EXERCISE DETAILS:
For the data below, give the number of lines containing "agent" and nothing more.

DATA UNDER STUDY:
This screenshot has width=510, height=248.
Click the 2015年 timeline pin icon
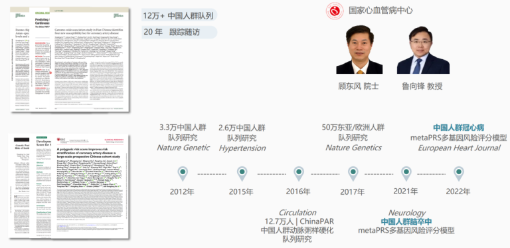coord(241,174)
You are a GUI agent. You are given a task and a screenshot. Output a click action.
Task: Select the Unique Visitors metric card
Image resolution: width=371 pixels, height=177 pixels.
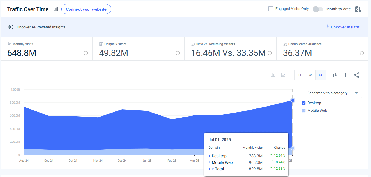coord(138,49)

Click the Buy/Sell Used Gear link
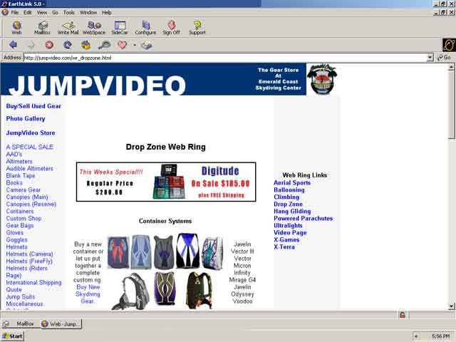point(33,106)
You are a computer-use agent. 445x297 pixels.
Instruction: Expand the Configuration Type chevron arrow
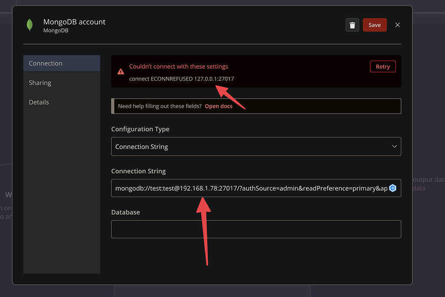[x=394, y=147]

--

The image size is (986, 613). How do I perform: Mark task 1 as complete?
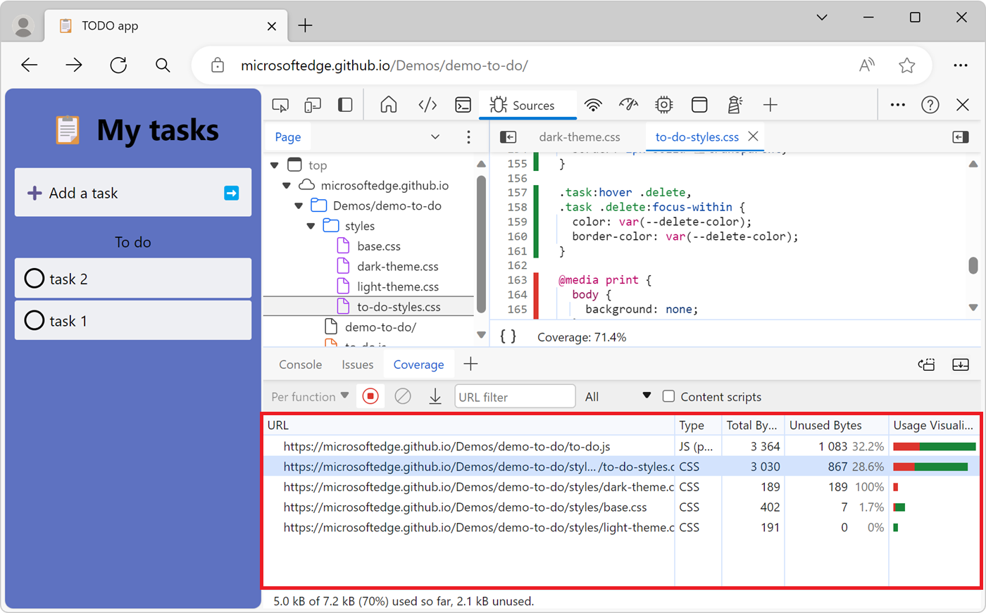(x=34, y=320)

TASK ANSWER:
2